The report categorizes and provides mitigation approaches for various attack classes. The publication acknowledges the incomplete nature of current AI defenses against adversarial attacks, emphasizing the importance of awareness for developers and organizations deploying AI technology.
“Most of these attacks are fairly easy to mount and require minimum knowledge of the AI system and limited adversarial capabilities,” said co-author Alina Oprea, a professor at Northeastern University. “Poisoning attacks, for example, can be mounted by controlling a few dozen training samples, which would be a very small percentage of the entire training set.” (Quote from the report)
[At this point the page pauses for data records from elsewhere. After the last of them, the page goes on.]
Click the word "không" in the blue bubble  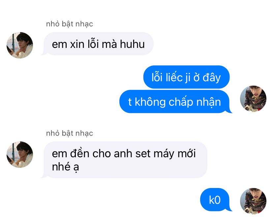tap(150, 102)
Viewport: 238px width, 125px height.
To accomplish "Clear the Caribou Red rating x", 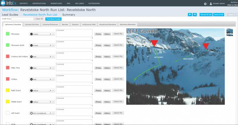I will pyautogui.click(x=50, y=79).
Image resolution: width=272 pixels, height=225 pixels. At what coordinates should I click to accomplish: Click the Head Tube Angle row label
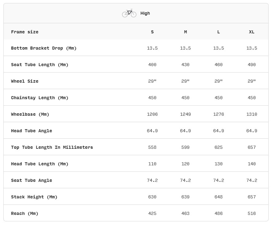click(x=32, y=131)
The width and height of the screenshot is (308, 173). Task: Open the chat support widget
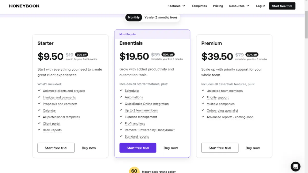click(x=295, y=166)
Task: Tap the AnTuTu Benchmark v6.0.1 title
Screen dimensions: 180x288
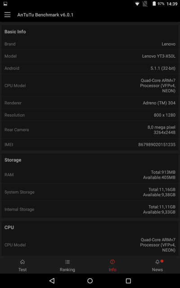Action: 45,15
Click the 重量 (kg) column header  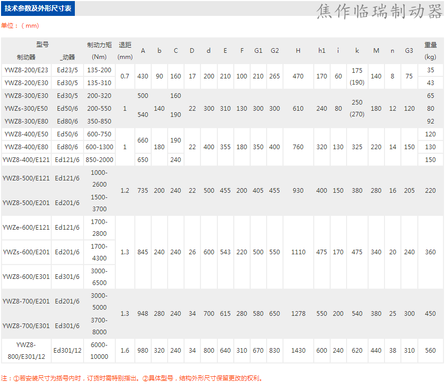(x=430, y=51)
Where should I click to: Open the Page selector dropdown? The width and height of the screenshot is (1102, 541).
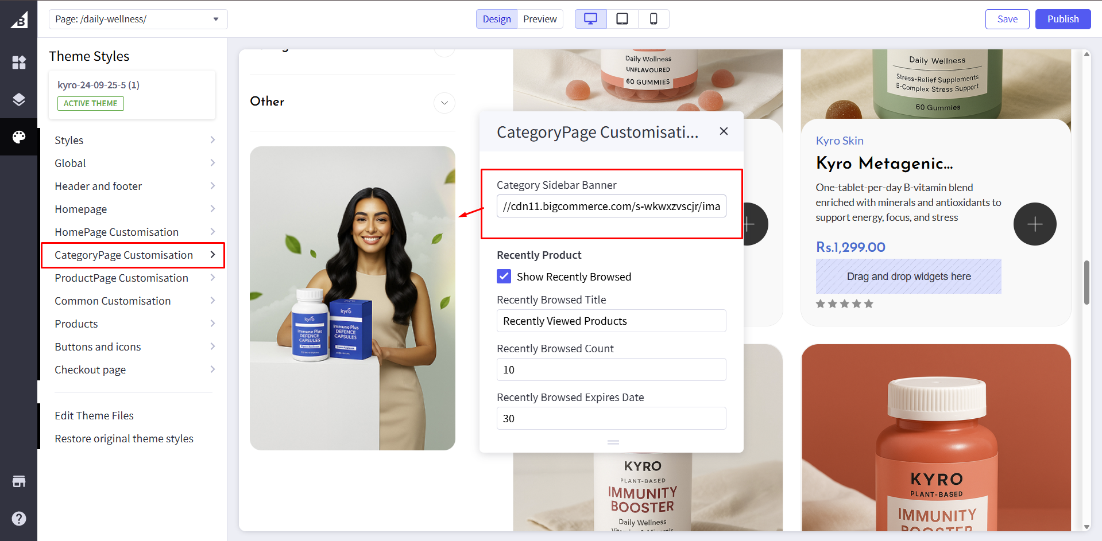138,19
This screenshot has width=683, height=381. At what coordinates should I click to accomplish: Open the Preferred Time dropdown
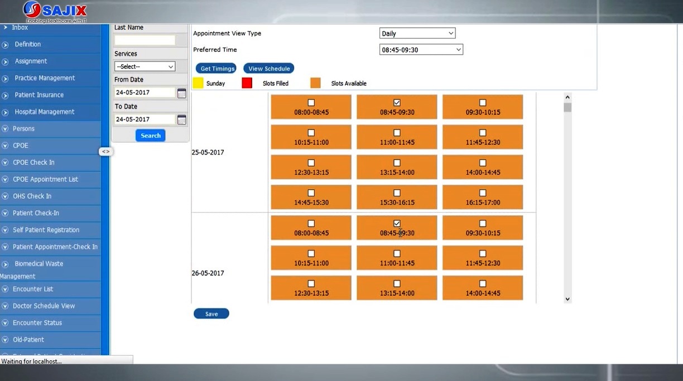(421, 50)
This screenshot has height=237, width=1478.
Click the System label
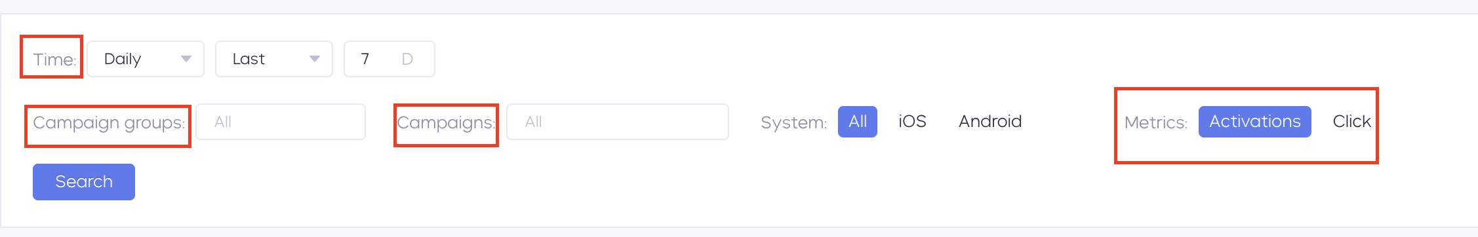click(794, 123)
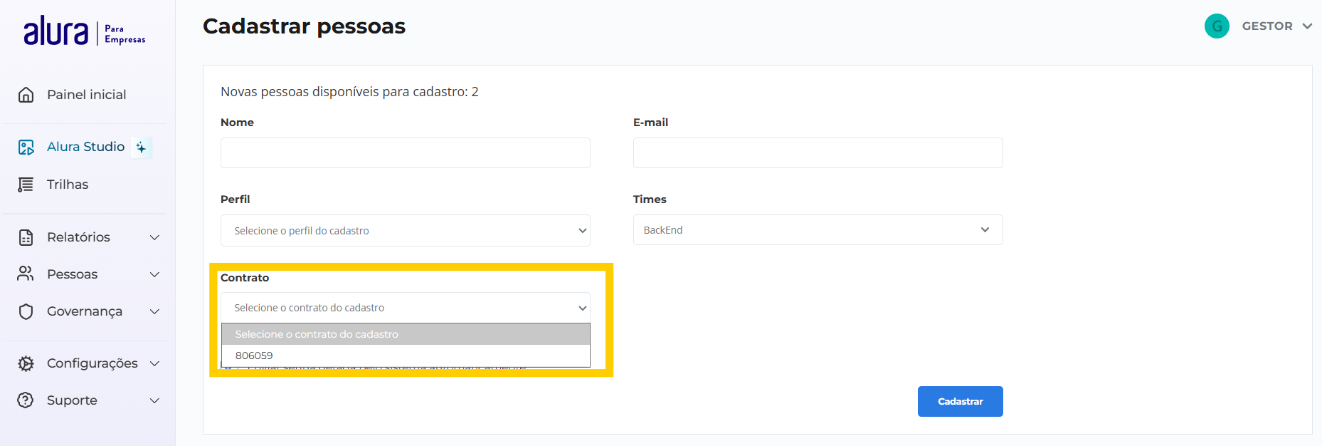The width and height of the screenshot is (1322, 446).
Task: Open the Times dropdown showing BackEnd
Action: (818, 230)
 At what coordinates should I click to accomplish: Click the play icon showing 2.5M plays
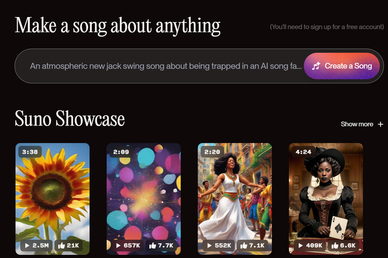[x=28, y=245]
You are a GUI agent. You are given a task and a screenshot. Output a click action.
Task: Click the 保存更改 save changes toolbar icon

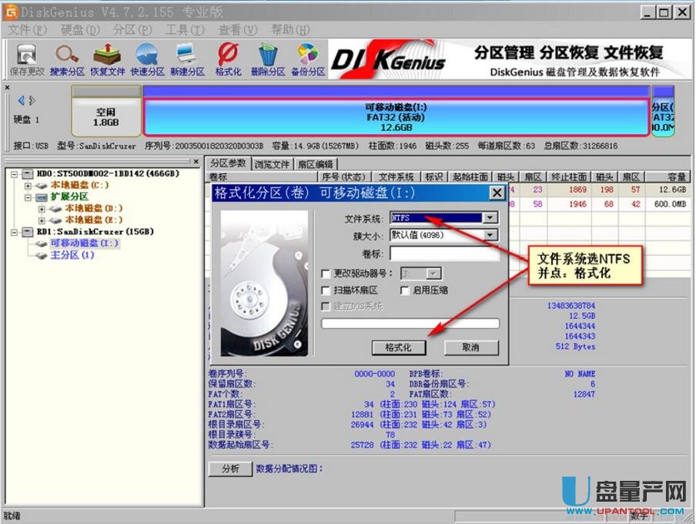coord(28,59)
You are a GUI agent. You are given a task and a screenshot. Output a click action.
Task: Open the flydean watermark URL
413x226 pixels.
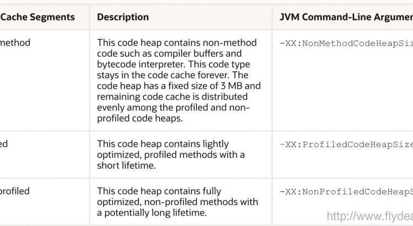(x=369, y=216)
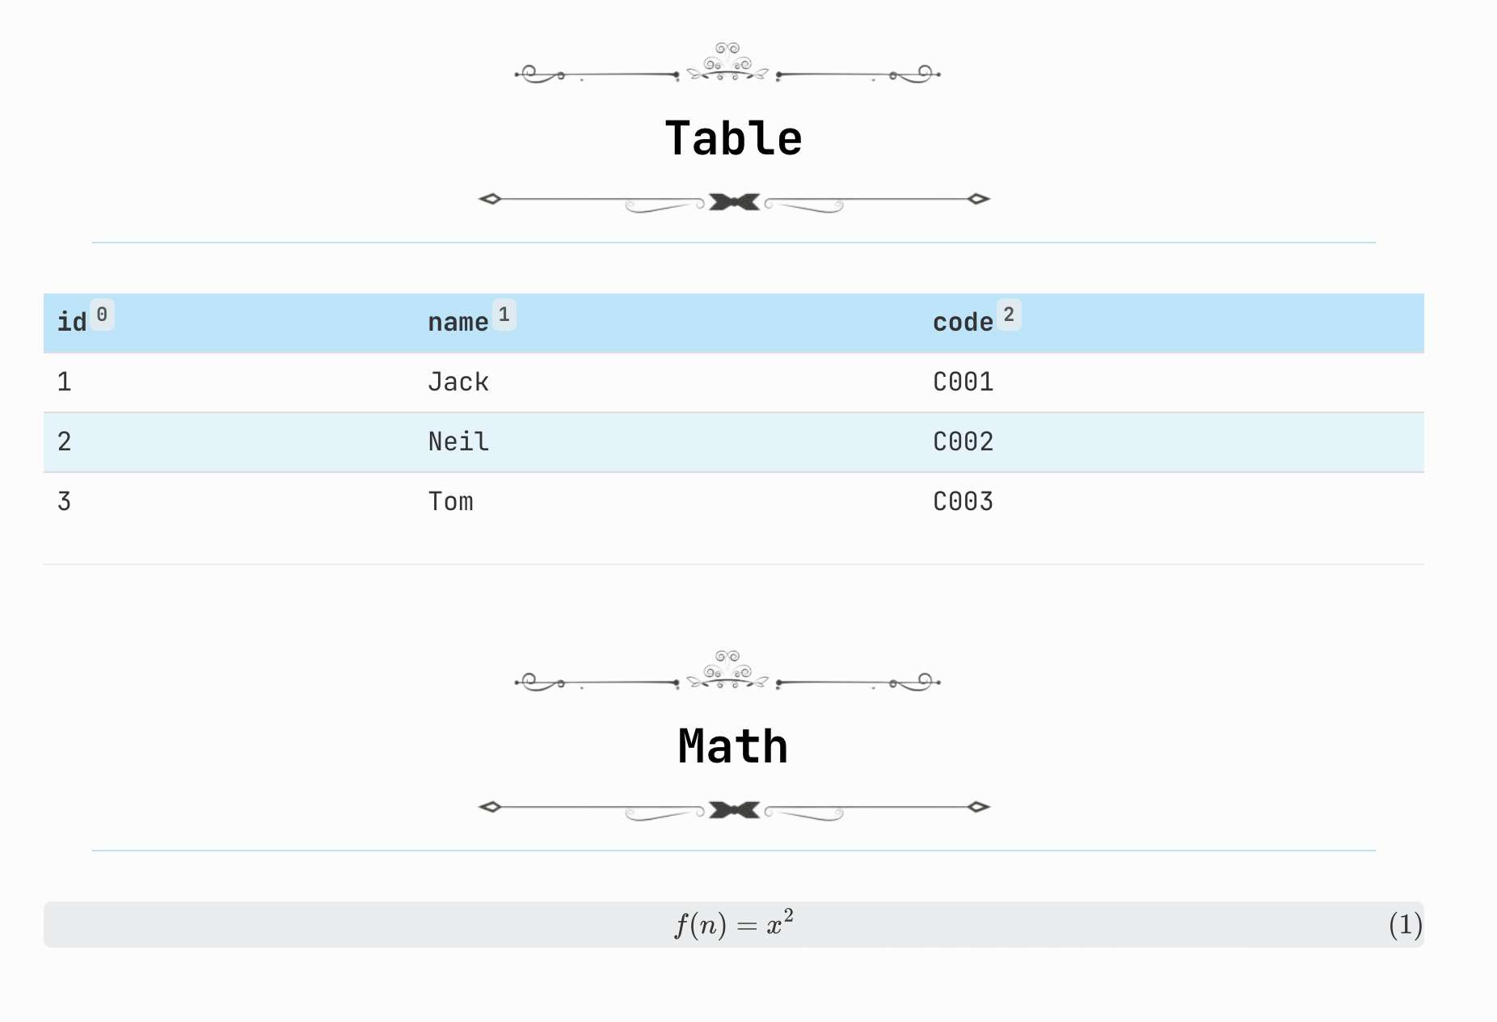This screenshot has width=1497, height=1022.
Task: Click the Table heading
Action: point(734,138)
Recommendations for Developers and Users of Generative AI Technology
To mitigate risks associated with these attacks and ensure the responsible development and usage of generative AI, developers and users should consider the following recommendations and precautions:
- Adversarial Training and Testing: Developers should implement robust adversarial training techniques during model development. This involves exposing the model to various adversarial examples during training to enhance its resilience against evasion attacks. Rigorous testing methodologies, including adversarial testing, should be employed to evaluate model robustness before deployment. This ensures that the model can withstand potential attacks effectively.
- Data Sanitization and Validation: During the training phase, developers must carefully sanitize and validate the training data to mitigate poisoning attacks. This includes implementing strict data validation procedures and incorporating mechanisms to detect and filter out malicious or inappropriate data. Regular audits and reviews of training datasets can help identify and remove any instances of poisoned data that may compromise the integrity of the model.
- Privacy-Preserving Techniques: Developers should prioritize privacy-preserving techniques to safeguard sensitive information during model deployment. This involves implementing differential privacy mechanisms, encryption techniques, and data anonymization methods to prevent unauthorized access or inference of sensitive data. Users should be informed about the privacy implications of interacting with AI systems and be provided with options to control the sharing of their personal information.
- Adaptive Security Measures: Implement adaptive security measures that continuously monitor and analyze model behavior during deployment to detect anomalous activities indicative of adversarial attacks. Employ anomaly detection algorithms and intrusion detection systems to identify and respond to adversarial threats in real-time.
- Education and Awareness: Educate developers, users, and stakeholders about the potential risks associated with generative AI technology and the various types of adversarial attacks. Foster a culture of cybersecurity awareness and encourage proactive measures to mitigate risks, such as regular software updates, security patches, and adherence to best practices in AI development and deployment.
- Collaboration and Information Sharing: Foster collaboration and information sharing within the AI community to disseminate knowledge about emerging adversarial threats and effective countermeasures. Participate in collaborative efforts, such as research consortia and industry partnerships, to collectively address the evolving challenges posed by adversarial attacks on generative AI technology.
As generative AI technology use grows, it is more important to carefully govern all aspects of generative AI usage including model selection, training, prompt guardrails, and operational monitoring. Implementation of these recommendations can enhance the security and resilience of generative AI systems against adversarial attacks, thereby fostering trust and confidence in the technology’s capabilities while minimizing potential risks to individuals and organizations.